### SET TASK
Rewrite the rows from the start of the rows through the line containing "520x1568 pixels. (x=260, y=321)", renaming "dropdown" to "drop-down menu" and leaving everything else as it is.

### DATA IN THIS EXERCISE
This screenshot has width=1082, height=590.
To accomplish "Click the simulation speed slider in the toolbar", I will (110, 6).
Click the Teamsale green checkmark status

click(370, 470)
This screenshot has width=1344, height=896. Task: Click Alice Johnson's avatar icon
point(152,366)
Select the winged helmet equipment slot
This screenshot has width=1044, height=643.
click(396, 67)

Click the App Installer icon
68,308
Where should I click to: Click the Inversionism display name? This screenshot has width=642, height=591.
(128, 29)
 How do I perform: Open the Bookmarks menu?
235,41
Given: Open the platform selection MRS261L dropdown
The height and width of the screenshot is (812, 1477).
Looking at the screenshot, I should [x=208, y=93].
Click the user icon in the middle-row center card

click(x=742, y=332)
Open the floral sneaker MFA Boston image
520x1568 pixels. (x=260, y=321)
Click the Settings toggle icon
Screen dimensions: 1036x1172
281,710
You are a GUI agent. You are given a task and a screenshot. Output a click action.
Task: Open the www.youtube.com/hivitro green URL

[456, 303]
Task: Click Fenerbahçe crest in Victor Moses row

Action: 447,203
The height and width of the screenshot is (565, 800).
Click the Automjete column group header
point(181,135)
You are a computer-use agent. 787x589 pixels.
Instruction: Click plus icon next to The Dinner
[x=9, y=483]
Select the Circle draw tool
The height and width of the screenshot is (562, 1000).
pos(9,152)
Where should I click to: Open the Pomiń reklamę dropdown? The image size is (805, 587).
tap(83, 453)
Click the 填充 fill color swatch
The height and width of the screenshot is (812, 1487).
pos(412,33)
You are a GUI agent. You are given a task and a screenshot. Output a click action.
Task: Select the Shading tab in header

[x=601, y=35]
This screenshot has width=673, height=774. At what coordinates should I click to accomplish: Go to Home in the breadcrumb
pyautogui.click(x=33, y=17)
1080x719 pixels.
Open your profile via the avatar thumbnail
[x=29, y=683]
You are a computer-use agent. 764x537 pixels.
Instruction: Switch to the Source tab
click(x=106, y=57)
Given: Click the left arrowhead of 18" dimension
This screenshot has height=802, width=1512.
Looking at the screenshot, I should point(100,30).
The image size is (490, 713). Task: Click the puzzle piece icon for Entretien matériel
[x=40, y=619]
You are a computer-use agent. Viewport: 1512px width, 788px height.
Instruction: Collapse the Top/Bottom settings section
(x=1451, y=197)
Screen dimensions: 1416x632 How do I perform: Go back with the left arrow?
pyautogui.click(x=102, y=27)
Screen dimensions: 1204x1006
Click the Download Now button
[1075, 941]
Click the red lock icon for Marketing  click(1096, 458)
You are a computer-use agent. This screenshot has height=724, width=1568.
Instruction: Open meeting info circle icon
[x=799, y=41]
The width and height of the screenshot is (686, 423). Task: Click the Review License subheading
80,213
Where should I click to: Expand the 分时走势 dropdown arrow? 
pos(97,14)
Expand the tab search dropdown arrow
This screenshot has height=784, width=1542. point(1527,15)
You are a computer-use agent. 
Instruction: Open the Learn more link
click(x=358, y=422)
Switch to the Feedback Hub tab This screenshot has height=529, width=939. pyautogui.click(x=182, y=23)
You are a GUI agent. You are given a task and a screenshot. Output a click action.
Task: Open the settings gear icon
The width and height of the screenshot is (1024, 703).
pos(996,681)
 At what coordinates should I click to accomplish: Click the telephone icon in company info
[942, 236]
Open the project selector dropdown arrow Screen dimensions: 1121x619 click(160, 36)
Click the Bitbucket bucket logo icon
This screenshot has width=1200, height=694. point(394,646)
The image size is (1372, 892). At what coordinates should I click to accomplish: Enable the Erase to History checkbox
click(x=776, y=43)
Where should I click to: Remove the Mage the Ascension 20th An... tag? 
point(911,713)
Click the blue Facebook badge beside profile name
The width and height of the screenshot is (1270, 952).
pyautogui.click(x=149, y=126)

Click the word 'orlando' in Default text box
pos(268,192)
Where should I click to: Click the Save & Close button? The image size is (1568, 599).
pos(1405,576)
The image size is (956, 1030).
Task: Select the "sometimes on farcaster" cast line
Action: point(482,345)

### SOLUTION BELOW
This screenshot has width=1082, height=590.
To accomplish "Click the simulation speed slider in the toolbar", I will (110, 6).
Click the Teamsale green checkmark status

click(370, 470)
This screenshot has width=1344, height=896. Task: Click Alice Johnson's avatar icon
point(152,366)
Select the winged helmet equipment slot
This screenshot has width=1044, height=643.
click(396, 67)

Click the App Installer icon
68,308
Where should I click to: Click the Inversionism display name? This screenshot has width=642, height=591.
(128, 29)
 How do I perform: Open the Bookmarks menu?
235,41
Given: Open the platform selection MRS261L drop-down menu
The height and width of the screenshot is (812, 1477).
Looking at the screenshot, I should [x=208, y=93].
Click the user icon in the middle-row center card

click(x=742, y=332)
Open the floral sneaker MFA Boston image
520x1568 pixels. (x=260, y=321)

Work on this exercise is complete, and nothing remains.